Towards modern development of cloud systems

https://dl.acm.org/doi/pdf/10.1145/3593856.3595909

When writing a distributed application, conventional wisdom says to split your application into separate services that can be rolled out independently. This approach is well-intentioned, but a microservices-based architecture like this often backfires, introducing challenges that counteract the benefits the architecture tries to achieve. Fundamentally, this is because microservices conflate logical boundaries (how code is written) with physical boundaries (how code is deployed).

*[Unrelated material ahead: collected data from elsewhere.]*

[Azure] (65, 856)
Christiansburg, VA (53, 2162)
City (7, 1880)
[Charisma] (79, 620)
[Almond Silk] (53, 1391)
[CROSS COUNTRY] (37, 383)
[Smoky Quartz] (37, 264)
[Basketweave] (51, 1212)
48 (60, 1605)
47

In this paper, we propose a different programming methodology that decouples the two in order to solve these challenges. With our approach, developers write their applications as logical monoliths, offload the decisions of how to distribute and run applications to an automated runtime, and deploy applications atomically. Our prototype implementation reduces application latency by up to 15× and reduces cost by up to 9× compared to the status quo.

[Microservices hurt] correctness. It is extremely challenging to reason about the interactions between every deployed version of every microservice. In a case study of over 100 catastrophic failures of eight widely used systems, two-thirds of failures were caused by the interactions between multiple versions of a system

...Running end-to-end tests with a local instance of the application becomes an engineering feat.

When making changes that affect multiple microservices, developers cannot implement and deploy the changes atomically. They have to carefully plan how to introduce the change across 𝑛 microservices with their own release schedules.

In this paper, we propose a different way of writing and deploying distributed applications, one that solves C1-C5. Our programming methodology consists of three core tenets:

1. Write monolithic applications that are modularized into logically distinct components.
2. Leverage a runtime to dynamically and automatically assign logical components to physical processes based on execution characteristics.
3. Deploy applications atomically, preventing different versions of an application from interacting.

The application I think I designed best followed points 1 and 3, but 2 is very interesting to me and I'd not previously considered it.

In the app I'm talking about, we horizontally scaled application servers in whole; having a way to scale the physical processes independently is a very cool idea.

The key abstraction of our proposal is the component... Component method invocations turn into remote procedure calls where necessary, but remain local procedure calls if the caller and callee component are in the same process.

I really like this idea! When you're programming, you don't necessarily have to care about whether the component is a logical or physical process, just about its boundary;

While our programming model allows developers to focus on their business logic and defer a lot of the complexity of deploying their applications to a runtime, our proposal does not solve fundamental challenges of distributed systems. Application developers still need to be aware that components may fail or experience high latency.

This seems to me to wrap up a lot of the challenge of this model: it asks developers to treat calls between the boundaries of components as if they were normal local function calls, but in practice they may be distributed system calls.